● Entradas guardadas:

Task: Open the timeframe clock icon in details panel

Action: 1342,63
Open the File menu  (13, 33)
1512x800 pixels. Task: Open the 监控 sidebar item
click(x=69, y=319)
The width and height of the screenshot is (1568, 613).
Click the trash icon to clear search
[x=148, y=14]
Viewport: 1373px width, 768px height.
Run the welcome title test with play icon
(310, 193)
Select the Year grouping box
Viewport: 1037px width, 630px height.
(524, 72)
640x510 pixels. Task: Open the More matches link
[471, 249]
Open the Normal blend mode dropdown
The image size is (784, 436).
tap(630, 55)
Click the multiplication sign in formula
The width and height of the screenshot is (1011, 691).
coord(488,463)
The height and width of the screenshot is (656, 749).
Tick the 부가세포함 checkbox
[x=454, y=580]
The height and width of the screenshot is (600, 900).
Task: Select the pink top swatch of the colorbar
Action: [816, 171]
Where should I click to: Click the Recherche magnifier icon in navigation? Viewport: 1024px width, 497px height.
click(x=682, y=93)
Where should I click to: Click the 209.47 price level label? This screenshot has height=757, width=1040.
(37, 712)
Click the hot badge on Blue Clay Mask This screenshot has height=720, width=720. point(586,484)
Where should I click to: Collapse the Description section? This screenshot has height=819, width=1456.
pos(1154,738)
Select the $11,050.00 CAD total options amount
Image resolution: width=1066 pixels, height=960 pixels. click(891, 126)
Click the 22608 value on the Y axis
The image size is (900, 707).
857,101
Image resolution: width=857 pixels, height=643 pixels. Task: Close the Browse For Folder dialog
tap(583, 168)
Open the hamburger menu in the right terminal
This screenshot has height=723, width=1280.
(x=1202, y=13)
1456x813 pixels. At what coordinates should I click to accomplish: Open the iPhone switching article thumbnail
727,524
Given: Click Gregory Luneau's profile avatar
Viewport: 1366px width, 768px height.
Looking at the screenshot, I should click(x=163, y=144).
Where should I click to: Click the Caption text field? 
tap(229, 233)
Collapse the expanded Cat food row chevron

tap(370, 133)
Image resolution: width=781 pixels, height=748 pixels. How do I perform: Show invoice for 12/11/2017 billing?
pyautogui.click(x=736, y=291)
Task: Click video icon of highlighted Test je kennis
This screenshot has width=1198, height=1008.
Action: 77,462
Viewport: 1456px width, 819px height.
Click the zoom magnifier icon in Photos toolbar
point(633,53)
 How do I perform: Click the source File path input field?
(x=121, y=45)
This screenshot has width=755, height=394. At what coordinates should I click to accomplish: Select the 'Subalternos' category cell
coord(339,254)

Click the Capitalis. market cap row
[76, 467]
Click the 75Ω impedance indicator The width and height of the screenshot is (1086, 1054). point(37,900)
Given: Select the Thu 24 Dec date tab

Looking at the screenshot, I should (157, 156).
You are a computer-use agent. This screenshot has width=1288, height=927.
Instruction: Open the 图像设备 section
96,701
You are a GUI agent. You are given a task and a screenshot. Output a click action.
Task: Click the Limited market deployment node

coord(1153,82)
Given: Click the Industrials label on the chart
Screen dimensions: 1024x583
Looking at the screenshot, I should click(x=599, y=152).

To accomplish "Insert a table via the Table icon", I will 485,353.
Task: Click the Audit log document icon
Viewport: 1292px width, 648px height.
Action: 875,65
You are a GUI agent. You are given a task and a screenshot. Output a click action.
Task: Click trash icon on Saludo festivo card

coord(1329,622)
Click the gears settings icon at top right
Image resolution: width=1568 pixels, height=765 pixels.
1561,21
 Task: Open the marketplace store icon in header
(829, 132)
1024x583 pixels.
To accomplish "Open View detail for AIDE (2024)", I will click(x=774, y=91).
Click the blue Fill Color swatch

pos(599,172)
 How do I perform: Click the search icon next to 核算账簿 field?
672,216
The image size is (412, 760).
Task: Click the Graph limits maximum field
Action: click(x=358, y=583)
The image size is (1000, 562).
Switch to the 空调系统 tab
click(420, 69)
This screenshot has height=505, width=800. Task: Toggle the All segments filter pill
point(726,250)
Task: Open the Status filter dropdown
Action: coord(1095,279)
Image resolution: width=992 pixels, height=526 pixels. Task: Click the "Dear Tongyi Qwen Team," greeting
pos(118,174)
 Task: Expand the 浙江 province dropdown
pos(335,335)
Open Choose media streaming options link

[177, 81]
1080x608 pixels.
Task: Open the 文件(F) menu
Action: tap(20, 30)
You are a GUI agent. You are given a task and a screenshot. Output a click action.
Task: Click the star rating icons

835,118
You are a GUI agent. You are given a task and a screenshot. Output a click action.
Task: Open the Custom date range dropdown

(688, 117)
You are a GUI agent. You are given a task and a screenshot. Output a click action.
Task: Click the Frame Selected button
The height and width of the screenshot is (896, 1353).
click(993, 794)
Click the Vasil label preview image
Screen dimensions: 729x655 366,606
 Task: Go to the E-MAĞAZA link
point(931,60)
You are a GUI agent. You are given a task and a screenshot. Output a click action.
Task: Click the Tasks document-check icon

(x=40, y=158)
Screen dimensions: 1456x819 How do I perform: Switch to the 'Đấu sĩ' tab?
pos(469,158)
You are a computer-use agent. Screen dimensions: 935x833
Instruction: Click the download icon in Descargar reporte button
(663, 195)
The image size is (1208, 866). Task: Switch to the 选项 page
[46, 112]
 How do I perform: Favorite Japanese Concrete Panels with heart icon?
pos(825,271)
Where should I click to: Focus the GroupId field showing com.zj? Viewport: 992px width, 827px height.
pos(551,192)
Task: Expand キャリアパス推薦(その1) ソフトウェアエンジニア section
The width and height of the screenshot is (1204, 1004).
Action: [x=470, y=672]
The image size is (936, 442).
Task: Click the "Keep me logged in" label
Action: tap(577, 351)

● Por hacer:
Pasa a una tabla Markdown con las columnas Fila y Contenido las líneas de los registros que van desde la que contiene "Where should I click to: Click the Caption" hasta la que contiene "Action: 77,462", ambas incluidas. Deja fuera las líneas en blanco.

● Respuesta escrita:
| Fila | Contenido |
|---|---|
| 1 | Where should I click to: Click the Caption text field?  |
| 2 | tap(229, 233) |
| 3 | Collapse the expanded Cat food row chevron |
| 4 | tap(370, 133) |
| 5 | Image resolution: width=781 pixels, height=748 pixels. How do I perform: Show invoice for 12/11/2017 billing? |
| 6 | pyautogui.click(x=736, y=291) |
| 7 | Task: Click video icon of highlighted Test je kennis |
| 8 | This screenshot has width=1198, height=1008. |
| 9 | Action: 77,462 |